Według chińskich ekspertów walka z epidemią weszła w tym tygodniu w „drugą fazę”. Rząd centralny nakazał władzom miast i prowincji, by zacieśniły środki mające zapobiec rozprzestrzenianiu się wirusa. Śmiertelny wirus do soboty zabił w Chinach 723 osoby i zaraził ponad 34,5 tys.
Prawie 25 tys. zakażeń i 699 zgonów odnotowano w prowincji Hubei w środkowych Chinach. W stolicy prowincji, Wuhanie, władze zapowiedziały, że będą „przeczesywać społeczności”. Wszytko by odnaleźć i odizolować wszystkie osoby, u których podejrzewa się zakażenie. W całym kraju trwają poszukiwania osób, które były niedawno w Hubei lub miały kontakt z kimś z tej prowincji.
Otworzono w sobotę kolejny zbudowany w ekspresowym tempie tymczasowy szpital dla zakażonych wirusem – ogłosiły chińskie media. Szpital Leishenshan ma przyjąć 1,5 tys. chorych. Od poniedziałku działa już szpital Huoshenshan, gdzie leczonych miało być 1000 zarażonych. Oprócz tego pacjentów izoluje się w centrach konferencyjnych, halach sportowych, hotelach i innych budynkach, przekształconych w tymczasowe szpitale i ośrodki kwarantanny.
Coraz więcej miast i regionów poza Hubei wprowadza tzw. zarządzanie zamknięte, nakazując osiedlom mieszkaniowym i wioskom, aby dokładnie kontrolowały wszystkich wchodzących i wychodzących. W niektórych aglomeracjach znacznie ograniczono mieszkańcom możliwość wychodzenia z domów i przyjmowania gości.

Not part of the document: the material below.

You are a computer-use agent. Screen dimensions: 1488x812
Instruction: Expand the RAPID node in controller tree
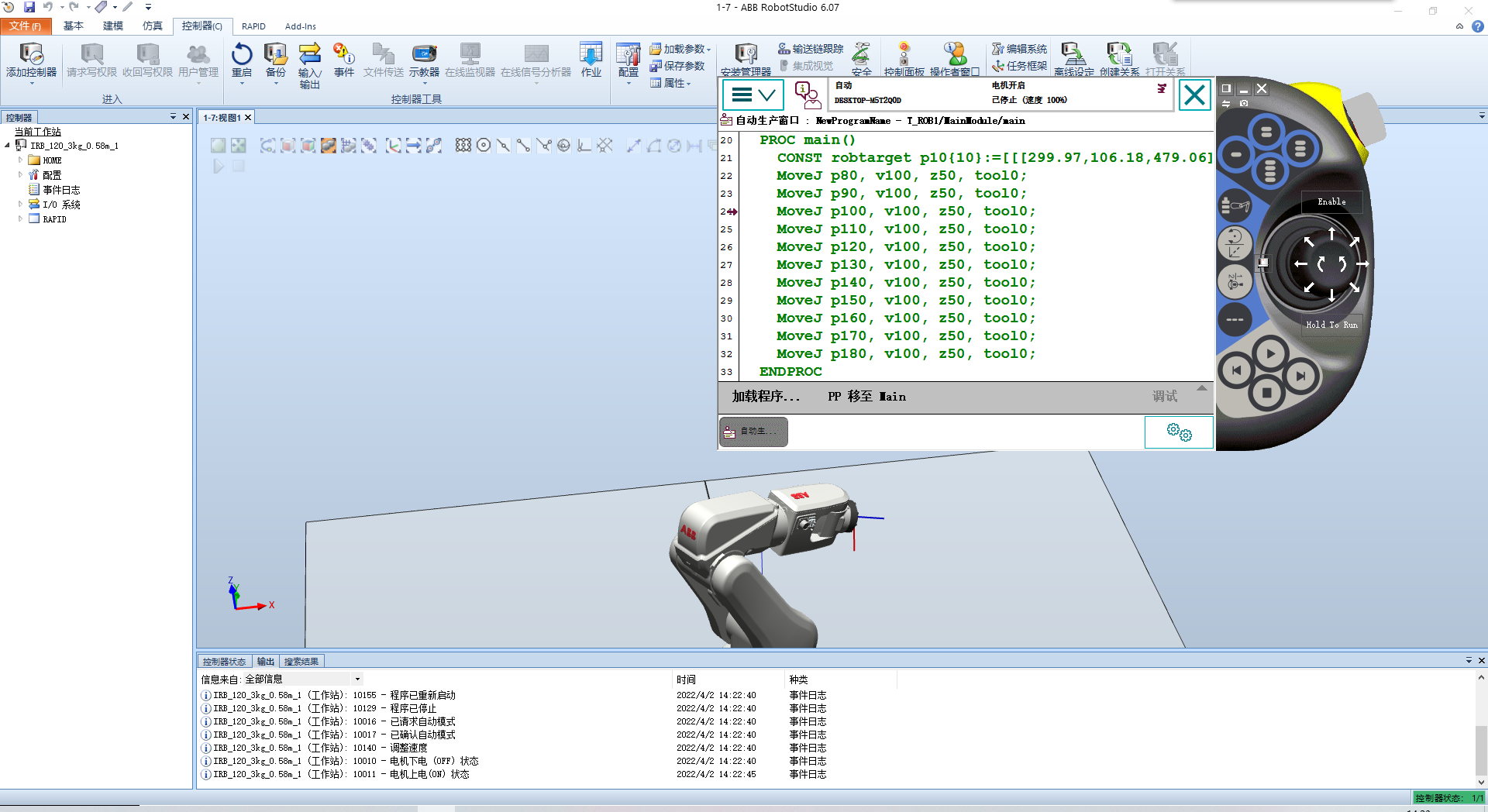coord(21,218)
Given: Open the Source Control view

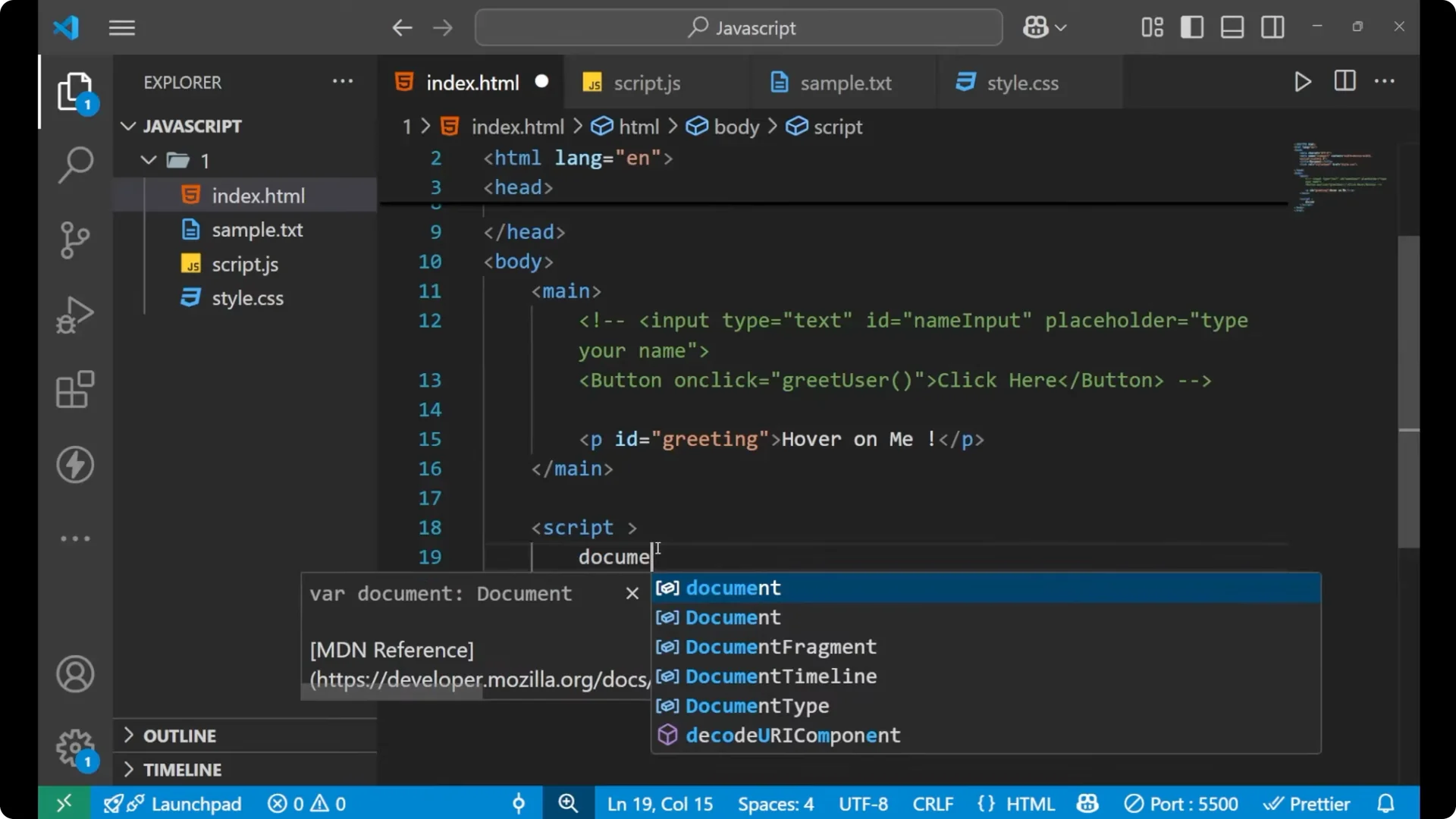Looking at the screenshot, I should (x=74, y=240).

Władze miasta Hangzhou w prowincji Zhejiang zakazały od soboty wszystkim aptekom sprzedaży detalicznej leków przeciwgorączkowych i na kaszel. Osoby z takimi objawami mają się jak najszybciej zgłaszać do przychodni – napisano w pilnym komunikacie miejskich urzędów kontroli rynku i lekarstw, opublikowanym przez partyjny dziennik „Renmin Ribao”.
Chińskie media nie komentują jak dotąd decyzji władz Hangzhou. Jednak gdy kilka dni wcześniej podobny zakaz wprowadzono w zamieszkanym przez milion osób powiecie Rudong w prowincji Jiangsu, nie wszyscy byli z niego zadowoleni.

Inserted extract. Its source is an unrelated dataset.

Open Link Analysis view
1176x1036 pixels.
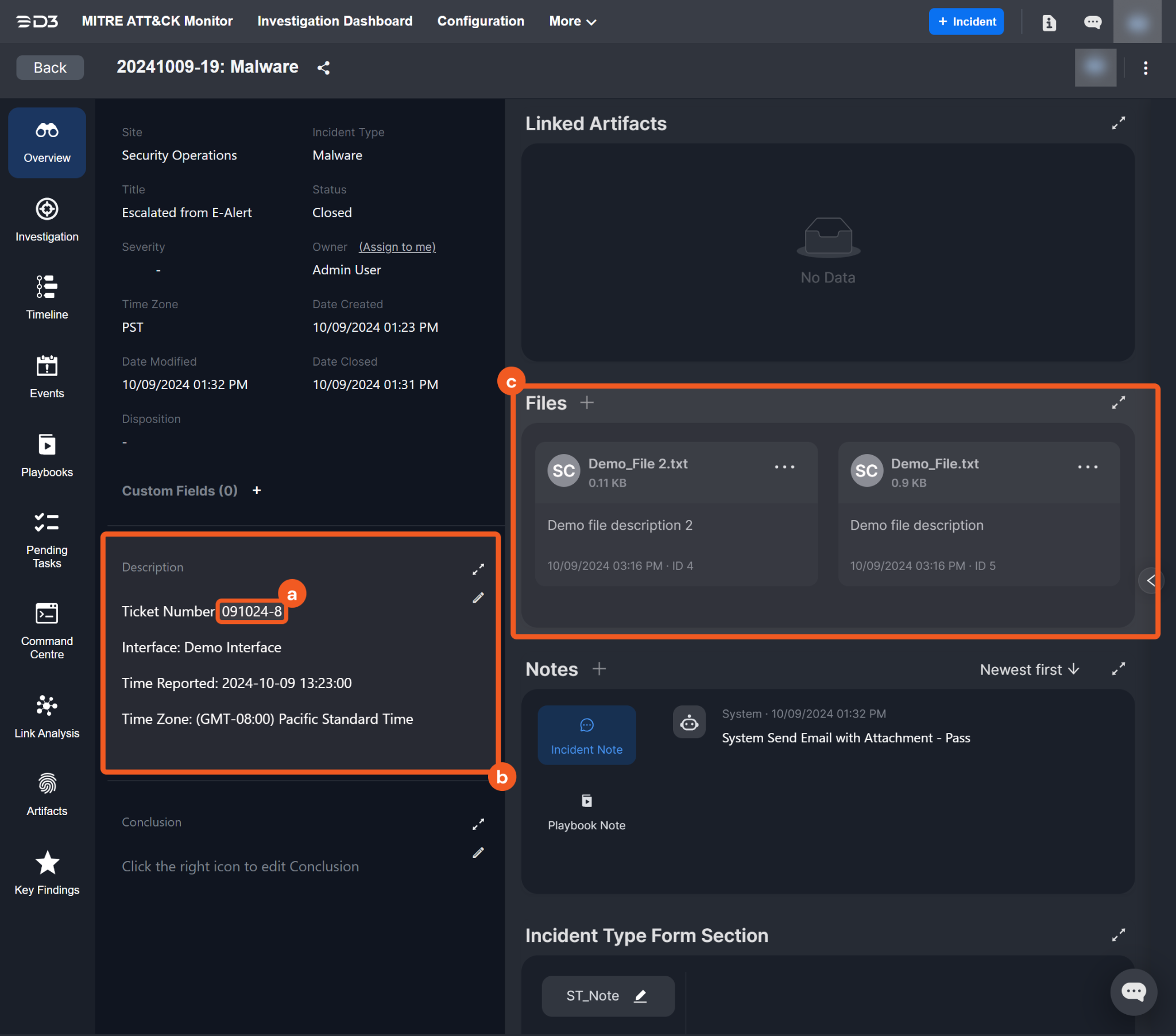[47, 716]

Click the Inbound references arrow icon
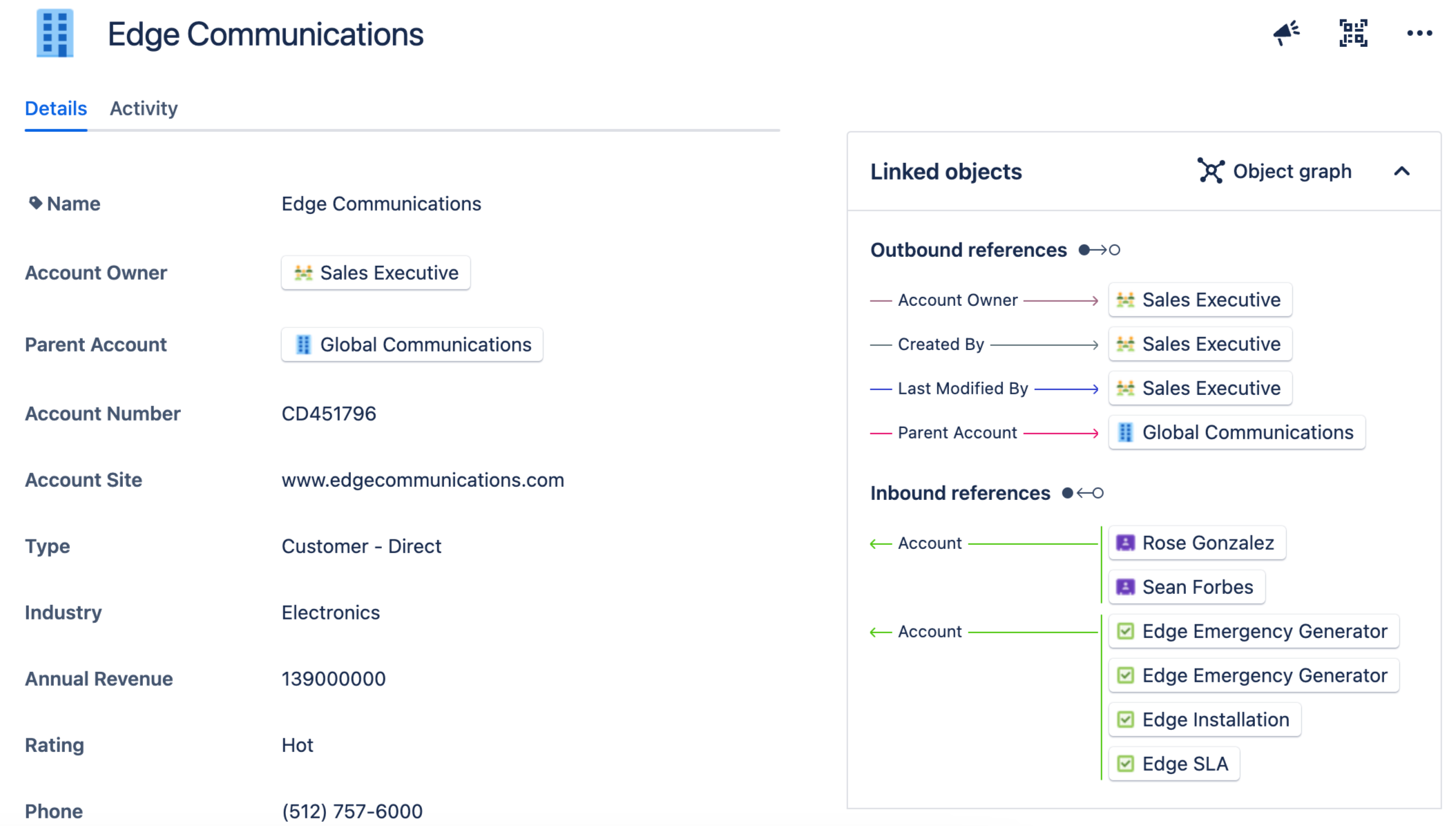1082,493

Chińczycy są zaniepokojeni tym zakazem
Niektórzy mieszkańcy wyrażali obawy, że jeśli będą musieli chodzić szpitala ze zwykłym przeziębieniem, mogą się tam zarazić koronawirusem od innych pacjentów. Podaje portal Pengpai Xinwen.

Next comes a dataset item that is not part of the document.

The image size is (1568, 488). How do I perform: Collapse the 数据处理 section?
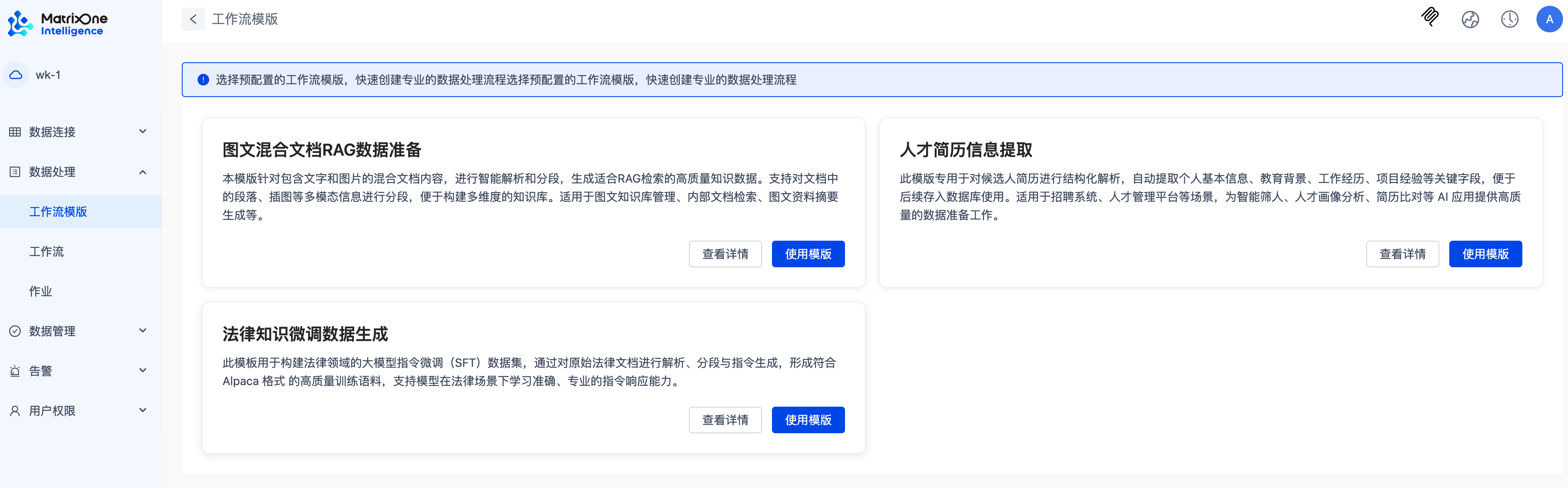142,172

W styczniu, zanim władze ChRL objęły Wuhan kwarantanną, jedna z mieszkanek tego miasta wywołała sensację. Gdy pochwaliła się w mediach społecznościowych, że mimo lekkiej gorączki udało jej się wylecieć do Francji.
Miała „oszukać” pomiar temperatury na lotnisku, zażywając leki zbijające gorączkę. Później chińska ambasada w Paryżu ogłosiła, że odnalazła kobietę, a jej objawy są pod kontrolą.